▸ **INFORMATION GIVEN**
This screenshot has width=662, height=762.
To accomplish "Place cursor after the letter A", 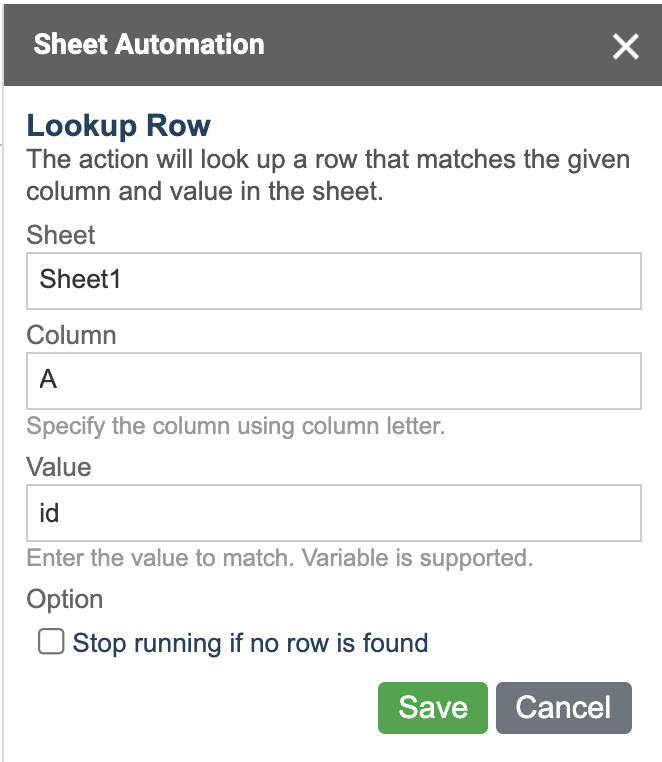I will tap(59, 380).
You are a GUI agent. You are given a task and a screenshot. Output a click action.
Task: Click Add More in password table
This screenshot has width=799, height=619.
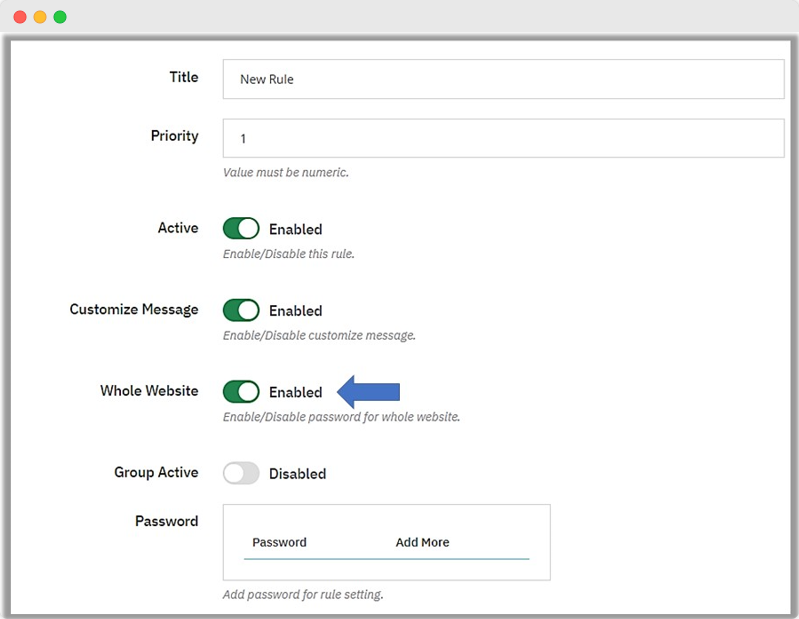point(422,542)
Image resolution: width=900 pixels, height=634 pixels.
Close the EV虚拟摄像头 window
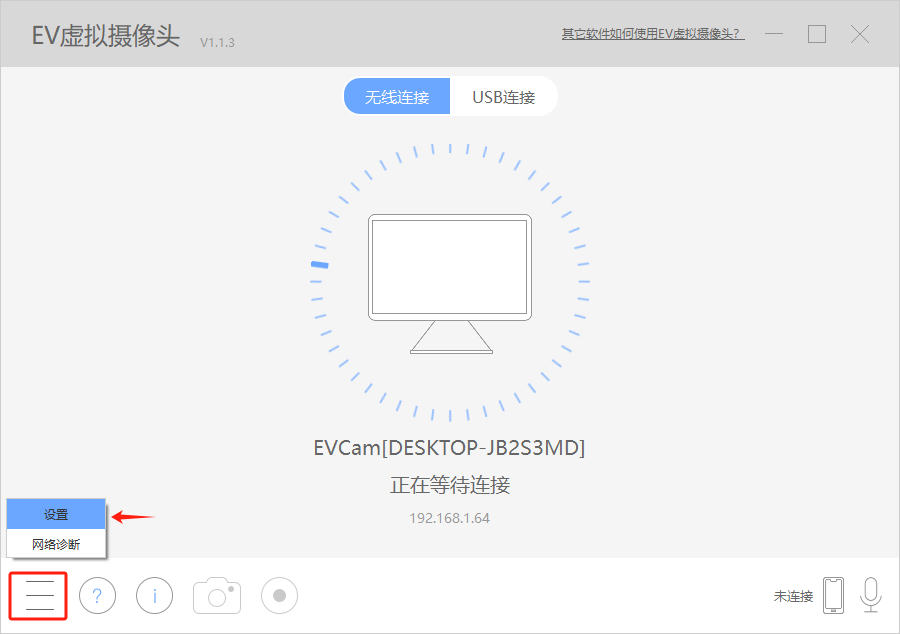tap(860, 34)
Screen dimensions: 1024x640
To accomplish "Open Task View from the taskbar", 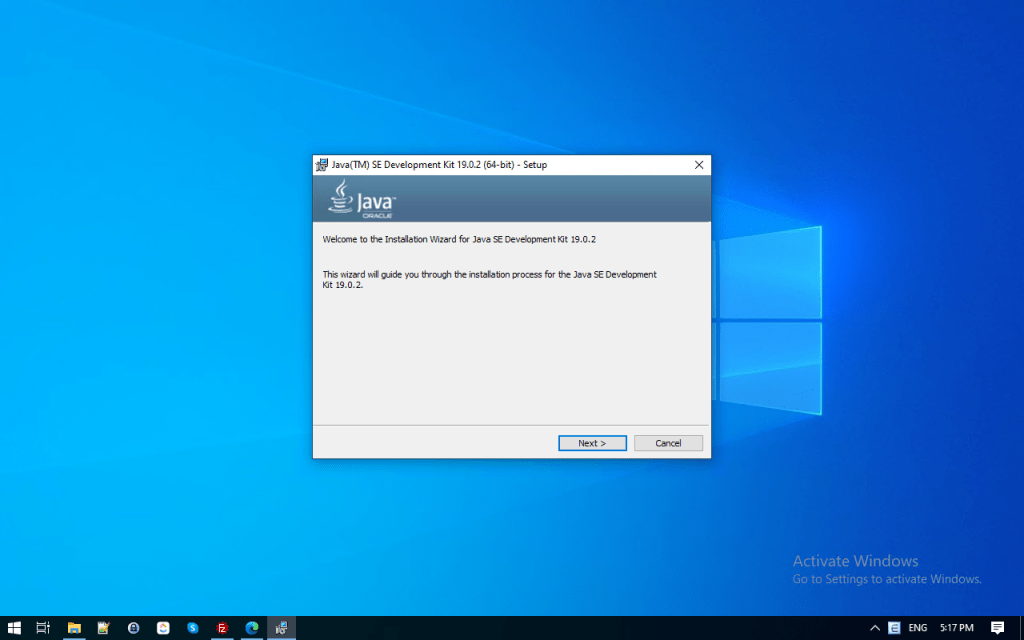I will 43,627.
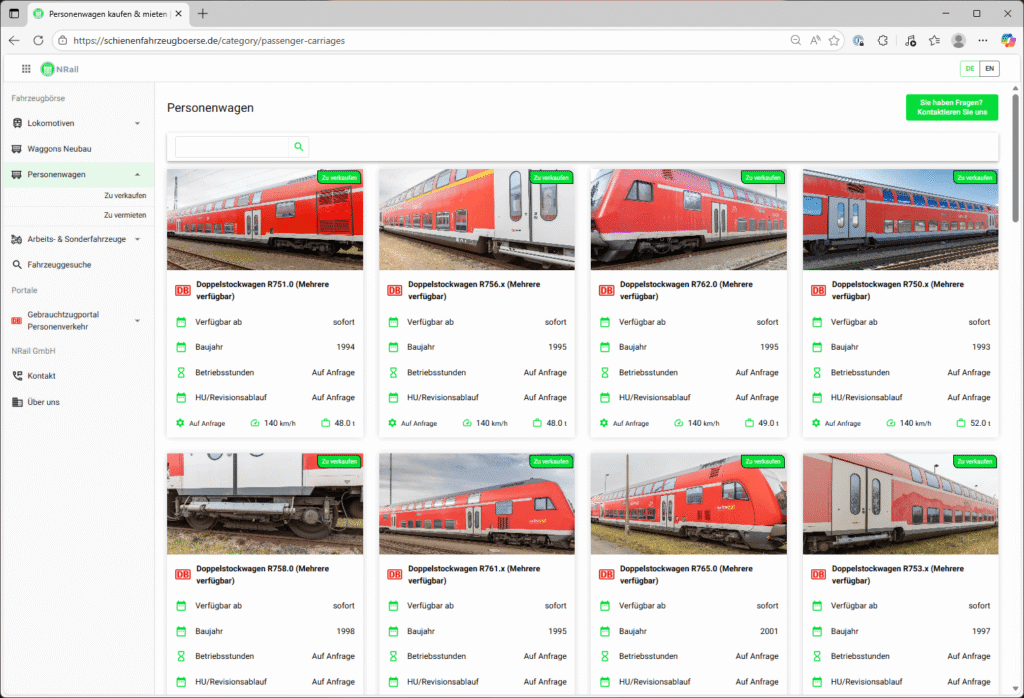
Task: Switch language to EN
Action: (989, 69)
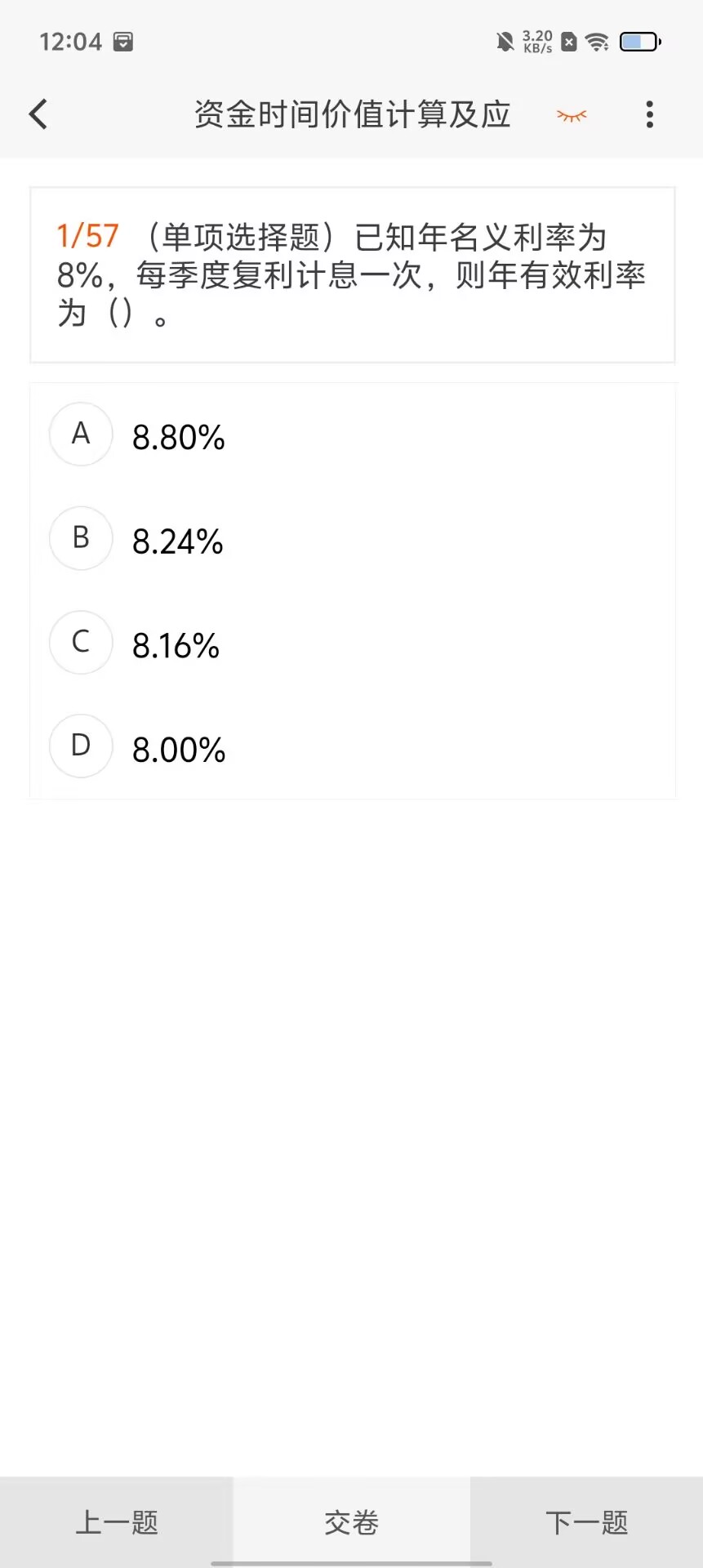Tap the question counter 1/57
The height and width of the screenshot is (1568, 703).
[x=87, y=237]
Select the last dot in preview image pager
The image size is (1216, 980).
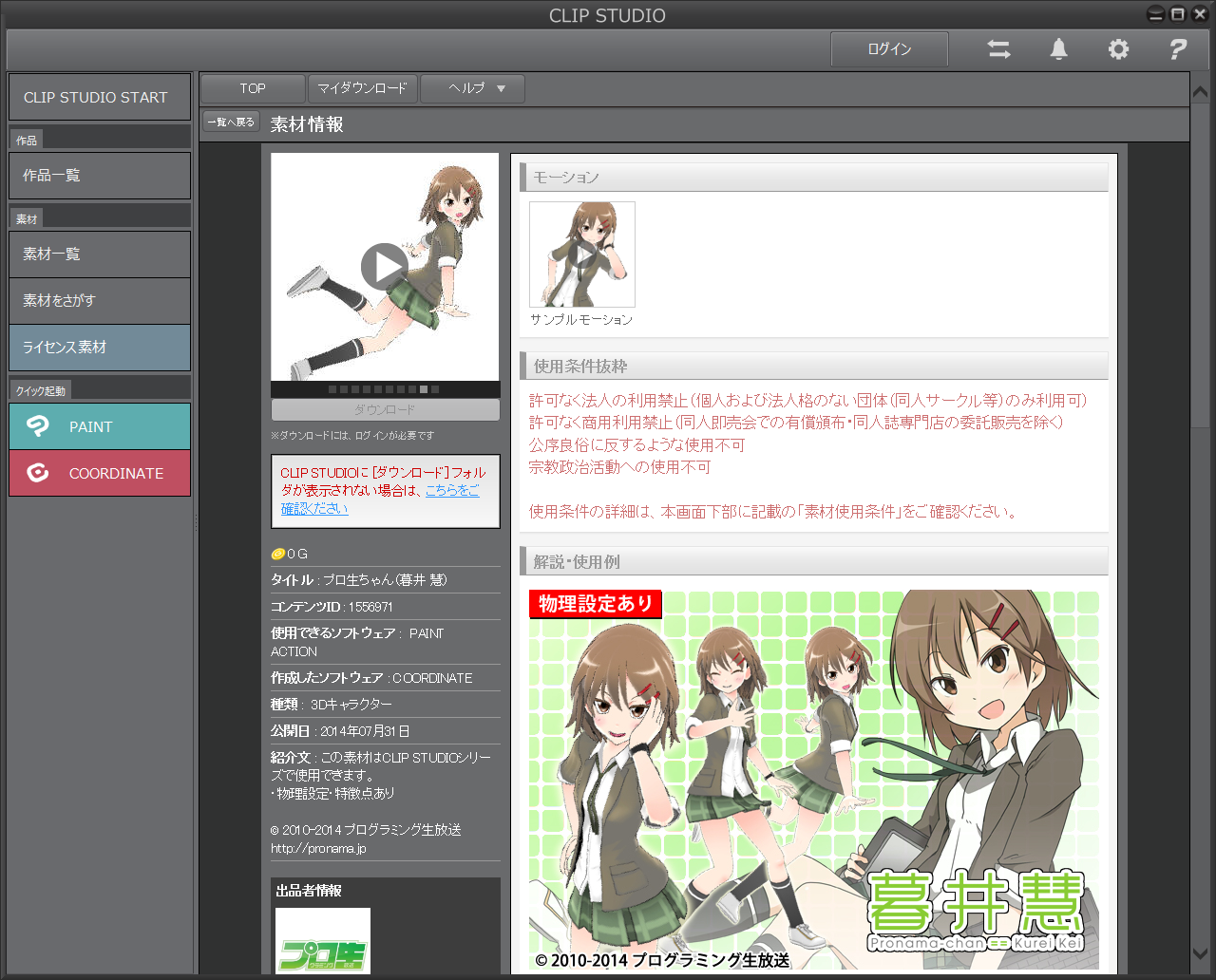click(x=435, y=389)
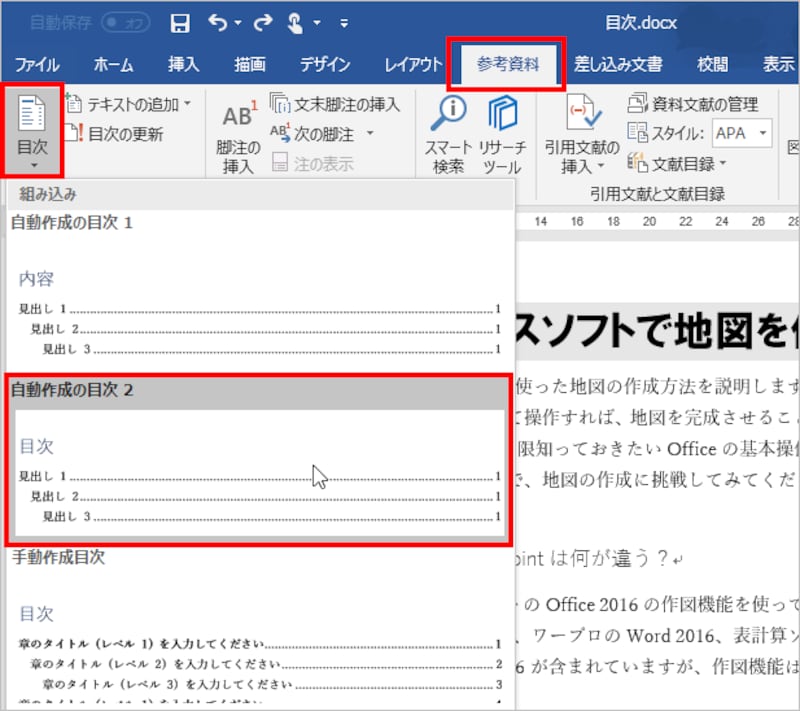The width and height of the screenshot is (800, 711).
Task: Switch to the Home (ホーム) tab
Action: [113, 65]
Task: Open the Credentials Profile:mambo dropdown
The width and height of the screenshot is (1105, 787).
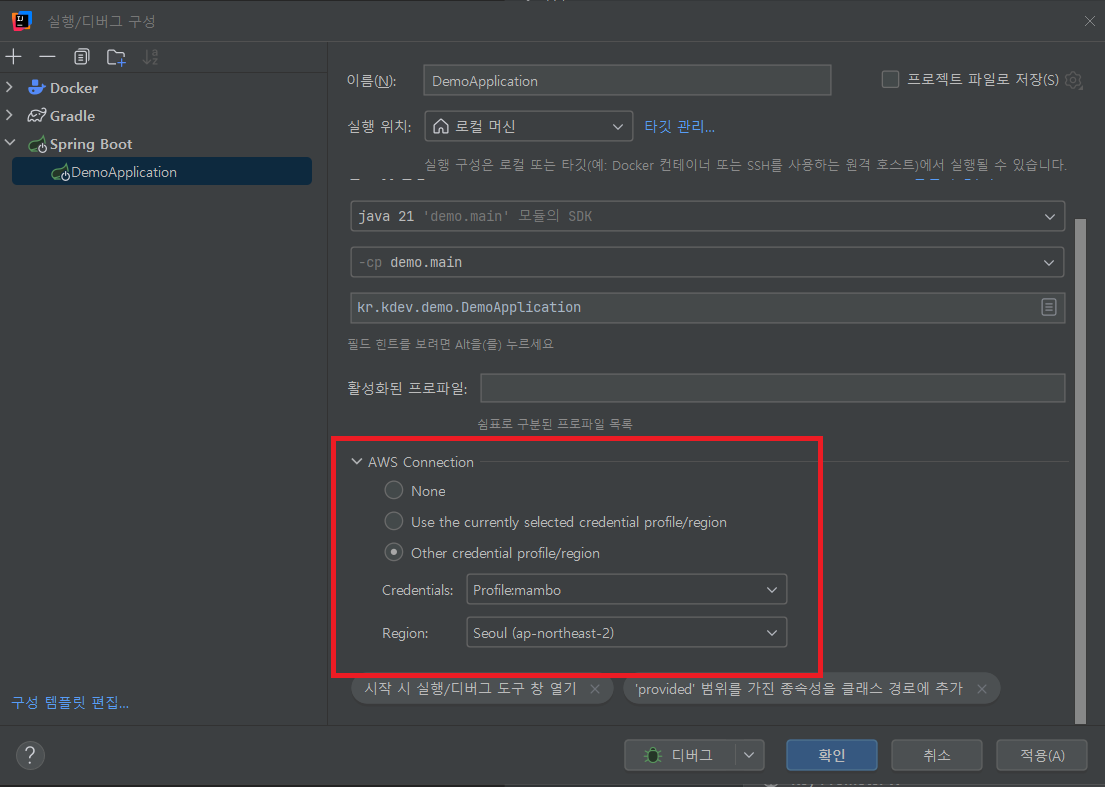Action: click(627, 590)
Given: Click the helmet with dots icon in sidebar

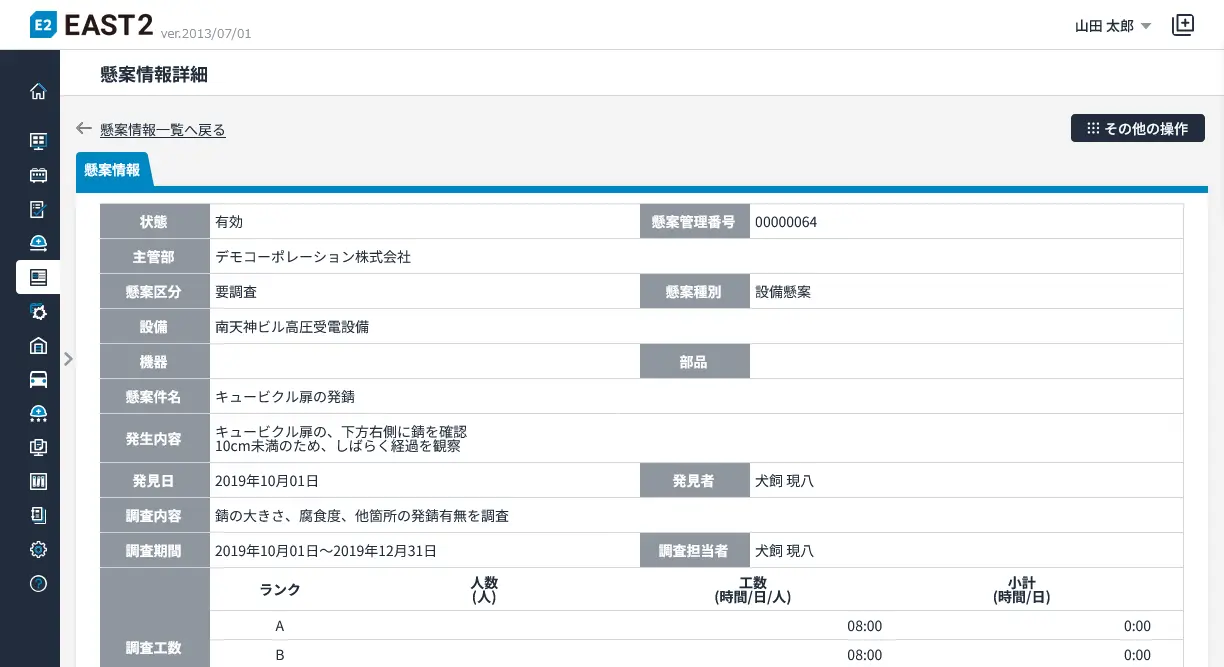Looking at the screenshot, I should point(38,413).
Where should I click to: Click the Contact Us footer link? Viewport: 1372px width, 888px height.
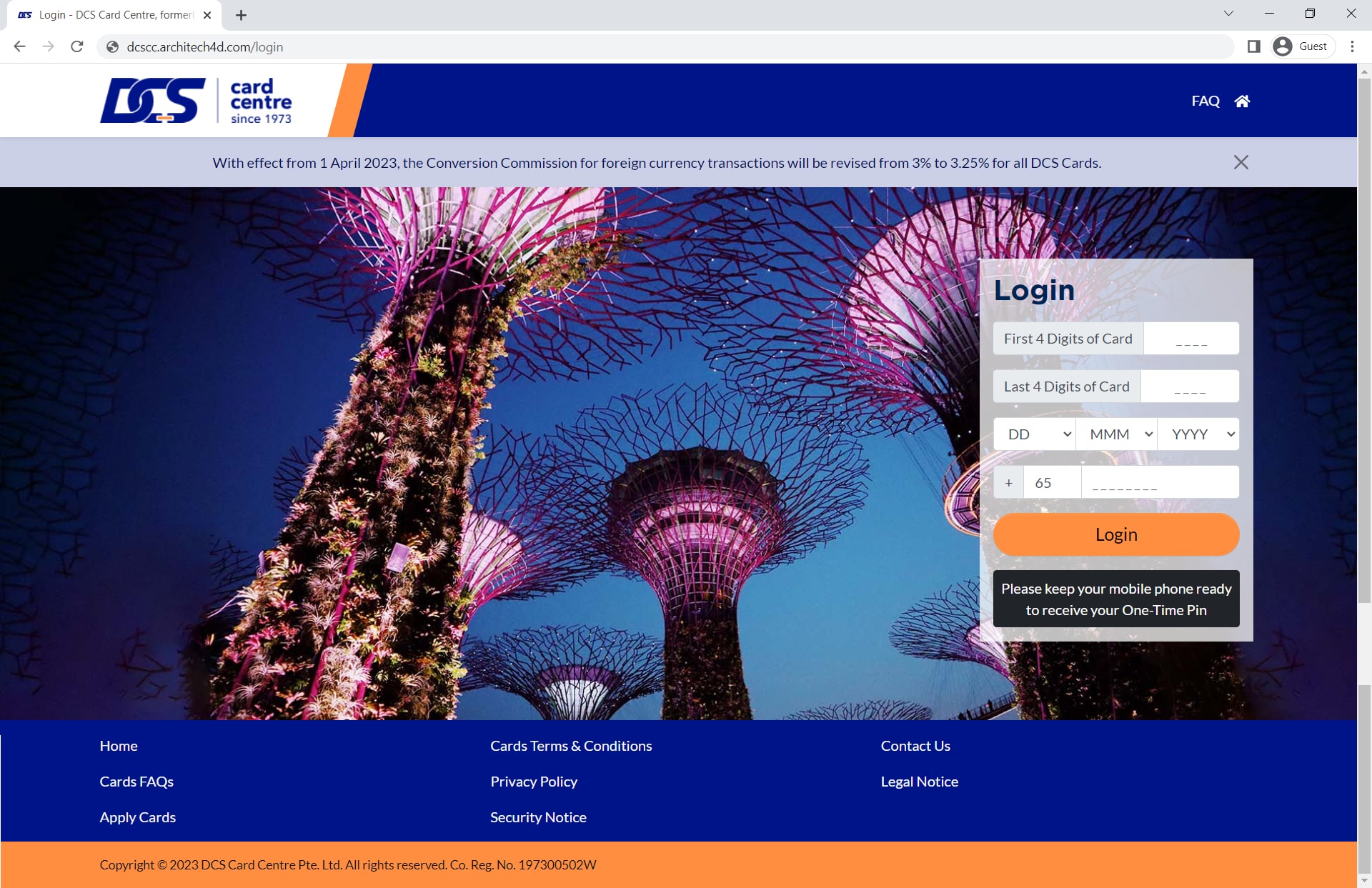[x=915, y=745]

▸ **WHAT THE TASK ASKS**
Every line from the one containing "Given: Click the" through the end of the entries above is to be copied exactly; pictures are to be left out.

▸ **RESPONSE AREA**
Given: Click the helmet with dots icon in sidebar

Looking at the screenshot, I should point(38,413).
Where should I click to: Click the Contact Us footer link? Viewport: 1372px width, 888px height.
[x=915, y=745]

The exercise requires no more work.